Mustafa Guney, Ali Korhan Sig, Mehmet Baysallar and Ali Albay

Gulhane Military Medical Academy, Turkey

Posters-Accepted Abstracts: Clin Microbiol

Abstract:

Introduction: Tuberculosis is still a threat to public health. Multi drug resistant (MDR: combined resistance to at least isoniazid and rifampicin) Mycobacterium tuberculosis complex (MTBC) strains are an emerging problem. The aim of this study is obtaining firstline anti-tuberculosis drug resistance rates of MTBC strains isolated from various samples from January 2013 to December 2014. Methods: 3539 samples from 2021 patients were evaluated. 1845 (52.1%) of samples were sputum and the other samples were gastric lavage, urine, spinal fluid, tissue, other sterile body fluids and other respiratory samples.
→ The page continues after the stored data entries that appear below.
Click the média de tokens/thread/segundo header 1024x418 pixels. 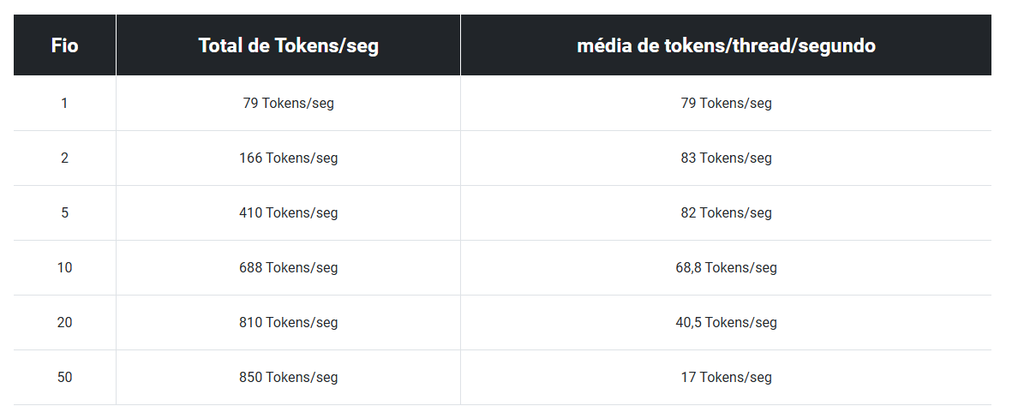tap(726, 45)
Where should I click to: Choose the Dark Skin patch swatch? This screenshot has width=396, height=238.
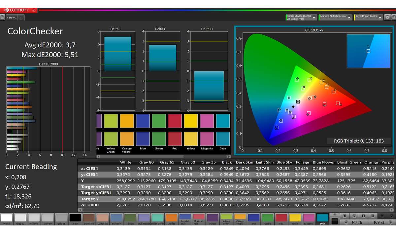pos(89,218)
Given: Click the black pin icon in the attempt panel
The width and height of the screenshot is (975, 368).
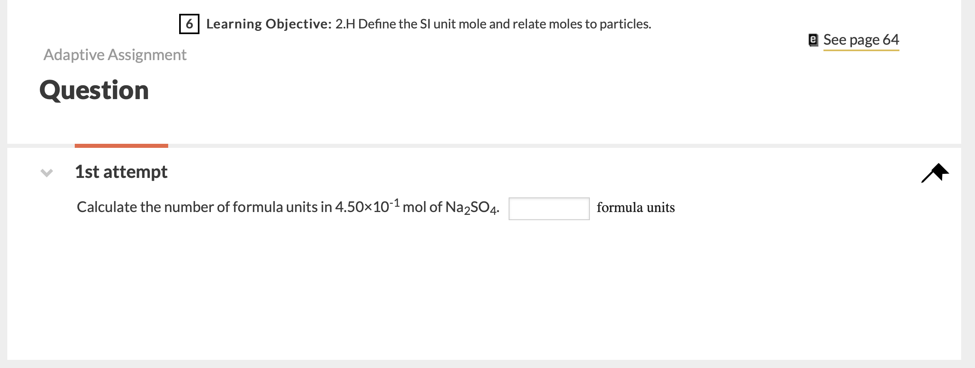Looking at the screenshot, I should (x=935, y=173).
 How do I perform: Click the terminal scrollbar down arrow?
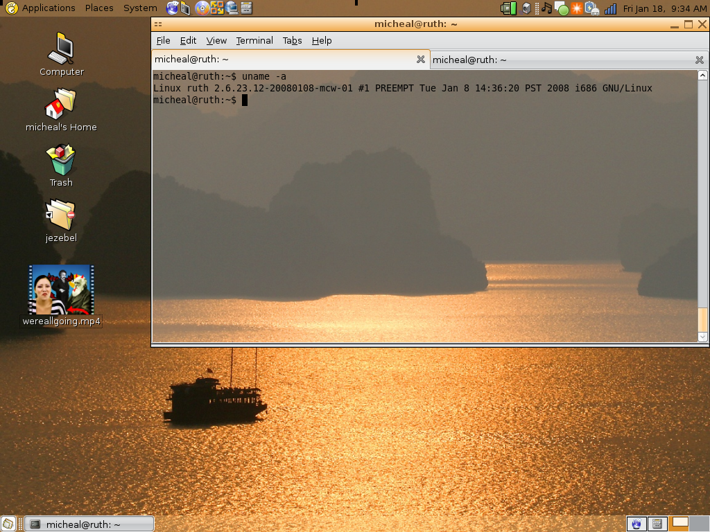(x=702, y=337)
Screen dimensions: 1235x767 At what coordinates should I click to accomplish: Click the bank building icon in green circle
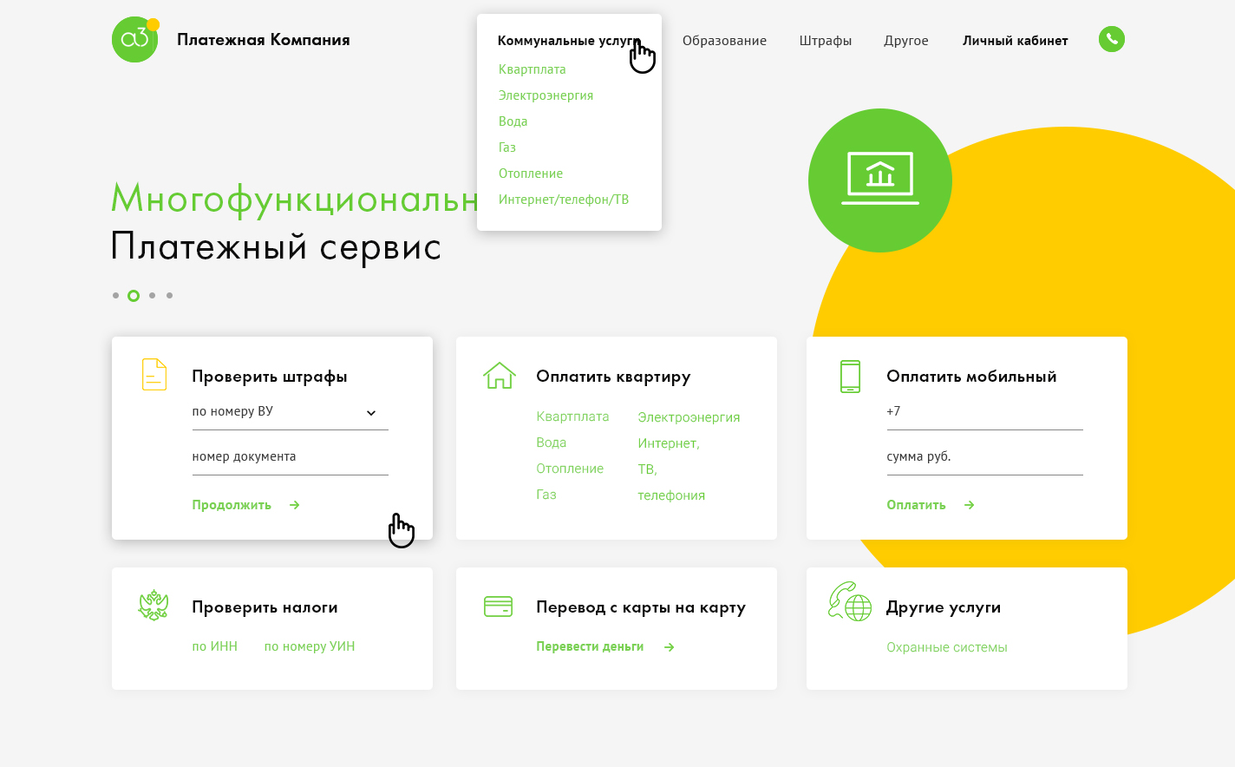[880, 180]
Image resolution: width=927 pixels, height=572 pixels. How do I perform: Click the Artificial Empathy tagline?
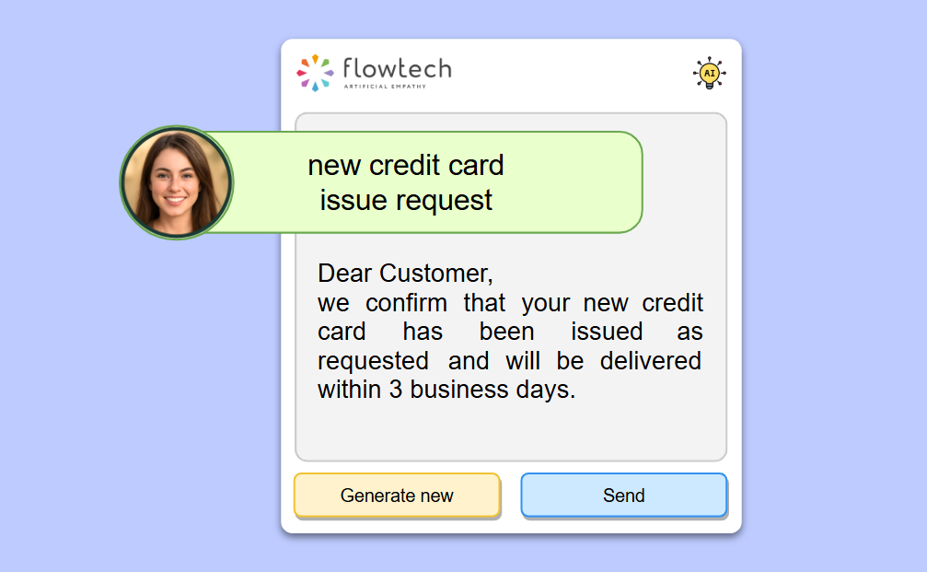tap(385, 87)
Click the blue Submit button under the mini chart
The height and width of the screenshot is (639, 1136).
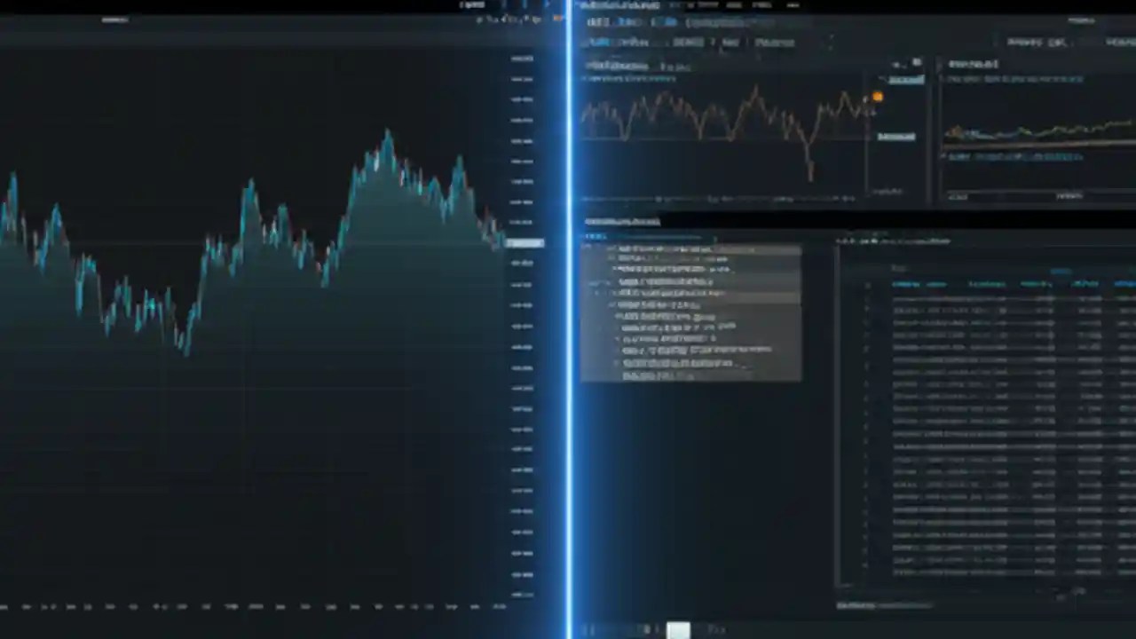tap(895, 136)

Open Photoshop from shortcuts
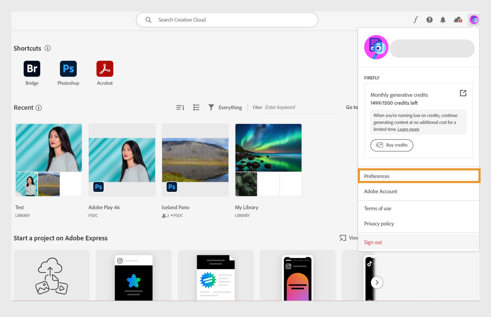pyautogui.click(x=68, y=69)
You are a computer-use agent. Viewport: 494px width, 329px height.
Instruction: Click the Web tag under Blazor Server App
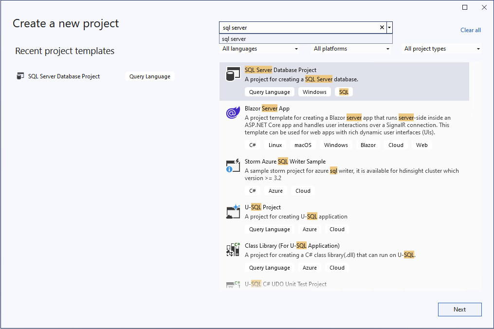coord(421,145)
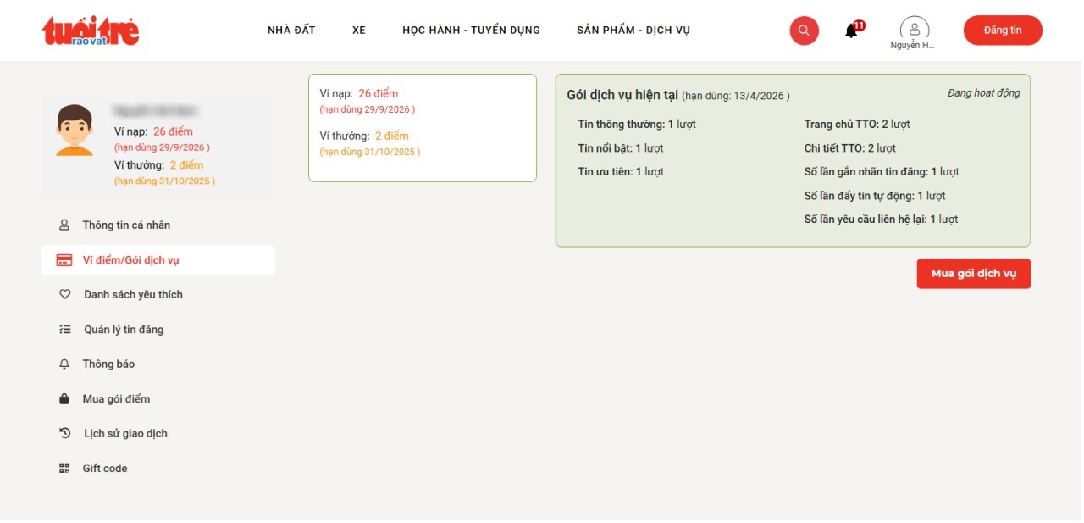Go to SẢN PHẨM - DỊCH VỤ category

633,31
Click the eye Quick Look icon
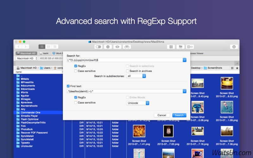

Decontamination procedure with N-acetyl-L-cysteine - sodium hydroxide method and culture with Löwenstein-Jensen media and BACTEC MGIT 960 system were applied. Separation between MTBC and Mycobacteria other than Tuberculosis was maintained by p-nitro-α-acetyl-amino-β-hydroxy propiophenone test and immune chromotographic test. Results: 92 MTBC strains were isolated. 68(74%) strains were susceptible to all first-line anti-tuberculosis drugs, 24(26%) were resistant to at least one first-line drug. Isoniazid, rifampicin, ethambutol and streptomycin resistance rates were 20.6% (19), 3.2% (3), 5.4% (5) and 10.8% (10) respectively. MDR-MTBC rate was 3.26% (26) and one strain (1%) was resistant to all first-line drugs. 5 strains (5.4%) (Except MDR-MTBC) were resistant at least two drugs. Conclusion: World Health Organization (WHO) 2014 Tuberculosis report notified that Turkey is in the segment of % 0-2.9 for MDRMTBC. Although our results were a little high, lack of detailed patient information, methodology or hospital location of serving might be an explanation. By evaluating our previous reports from 2002-2014, the MDR-MTBC rate was 2.5%; which is compatible with WHO report.

Biography :

Mustafa Guney has completed his specialty in Microbiology in Gulhane Military Medical Academy (GATA) in 2006. He has been Assistant Professor in department of Microbiology in the same academy since 2010. He is a Member of KLIMUD (Clinical Microbiology and Expertise Association in Turkey) and Turkish Microbiology Community (TMC). He is also studying on hospital infections, bio-security and bio-safety and is a Member of GATA infection control committee.